TASK DESCRIPTION =>
Which lines in the items below contain the string "coordinates", with case counting? Show each of those lines in full.

RECORDS TO USE =>
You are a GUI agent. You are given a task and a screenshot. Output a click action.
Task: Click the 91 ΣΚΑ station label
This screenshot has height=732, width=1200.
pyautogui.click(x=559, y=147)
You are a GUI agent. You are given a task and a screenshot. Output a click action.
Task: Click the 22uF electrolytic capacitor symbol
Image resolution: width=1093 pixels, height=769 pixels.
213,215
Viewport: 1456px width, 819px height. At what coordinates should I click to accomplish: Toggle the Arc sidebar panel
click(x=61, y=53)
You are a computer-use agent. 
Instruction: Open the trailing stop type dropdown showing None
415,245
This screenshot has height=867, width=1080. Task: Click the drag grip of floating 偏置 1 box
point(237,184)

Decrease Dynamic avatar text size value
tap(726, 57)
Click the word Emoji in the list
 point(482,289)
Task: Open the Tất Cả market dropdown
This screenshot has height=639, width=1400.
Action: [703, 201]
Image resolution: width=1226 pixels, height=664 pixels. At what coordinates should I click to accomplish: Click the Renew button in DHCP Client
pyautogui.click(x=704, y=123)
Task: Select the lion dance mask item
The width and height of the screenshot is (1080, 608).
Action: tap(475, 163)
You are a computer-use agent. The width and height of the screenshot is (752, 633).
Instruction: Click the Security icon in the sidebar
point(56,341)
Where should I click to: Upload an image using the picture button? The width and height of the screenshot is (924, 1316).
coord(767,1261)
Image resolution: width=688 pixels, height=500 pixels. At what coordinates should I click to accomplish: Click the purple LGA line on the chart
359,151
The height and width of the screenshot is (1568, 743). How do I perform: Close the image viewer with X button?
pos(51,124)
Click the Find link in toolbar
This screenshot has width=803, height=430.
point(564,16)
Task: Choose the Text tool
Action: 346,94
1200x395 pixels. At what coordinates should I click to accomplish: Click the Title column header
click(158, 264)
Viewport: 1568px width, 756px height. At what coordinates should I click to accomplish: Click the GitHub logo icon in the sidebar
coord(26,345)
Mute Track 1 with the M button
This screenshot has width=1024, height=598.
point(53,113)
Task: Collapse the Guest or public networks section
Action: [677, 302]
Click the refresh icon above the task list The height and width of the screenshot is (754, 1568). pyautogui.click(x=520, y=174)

CORRECT ANSWER =>
Viewport: 1456px width, 819px height. At what coordinates should I click to accomplish: Toggle the Arc sidebar panel
Image resolution: width=1226 pixels, height=664 pixels. At what coordinates should I click to accomplish: Click the Renew button in DHCP Client
Image resolution: width=688 pixels, height=500 pixels. At what coordinates should I click to accomplish: Click the purple LGA line on the chart
1200x395 pixels. At what coordinates should I click to accomplish: Click the Title column header
Viewport: 1568px width, 756px height. At what coordinates should I click to accomplish: Click the GitHub logo icon in the sidebar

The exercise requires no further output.